• [Task description]
In the Southwest Airlines post below, list every kind of passenger the writer would ban from the writer's own Southwest flights.

• [Page extract]
Tuesday, September 27, 2011

Oh dear: Southwest Airlines

Southwest Airlines recently kicked off two women off of their plane for sharing a kiss.  They recently kicked off the Green Day frontman for wearing baggy pants and Kevin Smith for being fat.   All of which we can agree is pretty stupid.

I say if Southwest Airlines is going to continue kicking people off of planes for stupid reasons, there's no reason why I shouldn't be the one to set the rules.  In my last gig I traveled 40% of the time, frequently on Southwest, so I am clearly the best judge for inappropriate airplane behavior.

Gay or straight women or men sharing small pecks or totally making out, baggy or tight pants wearing people, fat and skinny people, breastfeeding mommies, and combinations of all are all allowed on my plane.  Not allowed on my Southwest Airlines flights:

  1. People who bring smelly food on the plane.  Where did you find a tuna fish sandwich in the airport, and why did you bring it on the plane?
  2. People who paint their nails on the plane.  (Not making this up -- actually happened to me.)
  3. People watching movies that include an airplane crash.  Like, really, this is the best time to watch the Lost pilot?
  4. Anyone watching a movie without headphones
  5. If I'm traveling without my children, I don't want to sit next to yours either
  6. People who insist on sitting in the middle seat, next to you, though there are many other available seats on the plane.  The middle seat is the seat of last resort.  Treat it as such.

• [Records for finding displayed items]
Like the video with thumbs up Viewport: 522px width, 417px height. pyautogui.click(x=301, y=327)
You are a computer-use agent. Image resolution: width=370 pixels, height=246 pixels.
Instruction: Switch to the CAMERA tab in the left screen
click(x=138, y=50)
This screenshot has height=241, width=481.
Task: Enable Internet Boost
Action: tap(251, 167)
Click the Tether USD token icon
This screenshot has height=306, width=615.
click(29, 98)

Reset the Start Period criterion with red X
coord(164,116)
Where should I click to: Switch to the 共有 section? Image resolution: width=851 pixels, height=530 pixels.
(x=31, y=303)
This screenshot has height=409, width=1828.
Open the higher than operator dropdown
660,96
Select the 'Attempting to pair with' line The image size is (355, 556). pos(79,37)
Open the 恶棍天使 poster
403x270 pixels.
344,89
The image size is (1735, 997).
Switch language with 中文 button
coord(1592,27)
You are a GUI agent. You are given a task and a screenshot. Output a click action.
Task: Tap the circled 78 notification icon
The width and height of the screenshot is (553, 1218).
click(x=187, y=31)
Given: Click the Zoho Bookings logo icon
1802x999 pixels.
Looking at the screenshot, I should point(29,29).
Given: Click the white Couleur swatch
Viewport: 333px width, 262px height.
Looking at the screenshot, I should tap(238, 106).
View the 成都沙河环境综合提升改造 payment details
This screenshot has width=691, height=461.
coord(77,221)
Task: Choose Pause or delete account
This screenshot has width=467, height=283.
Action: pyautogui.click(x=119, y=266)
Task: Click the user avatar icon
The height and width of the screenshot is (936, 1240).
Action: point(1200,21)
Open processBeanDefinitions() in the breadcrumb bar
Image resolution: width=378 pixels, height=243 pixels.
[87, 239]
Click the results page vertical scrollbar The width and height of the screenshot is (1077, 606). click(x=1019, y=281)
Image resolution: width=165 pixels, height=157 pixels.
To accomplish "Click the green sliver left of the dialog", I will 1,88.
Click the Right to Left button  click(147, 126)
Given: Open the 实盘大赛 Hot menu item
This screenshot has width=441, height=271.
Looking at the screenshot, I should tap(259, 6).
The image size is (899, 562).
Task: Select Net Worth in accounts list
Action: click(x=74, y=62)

• [Finished answer]
1. People who bring smelly food on the plane
2. People who paint their nails on the plane
3. People watching movies that include an airplane crash
4. Anyone watching a movie without headphones
5. Other people's children, when the writer is traveling without the writer's own children
6. People who insist on sitting in the middle seat next to you when many other seats are available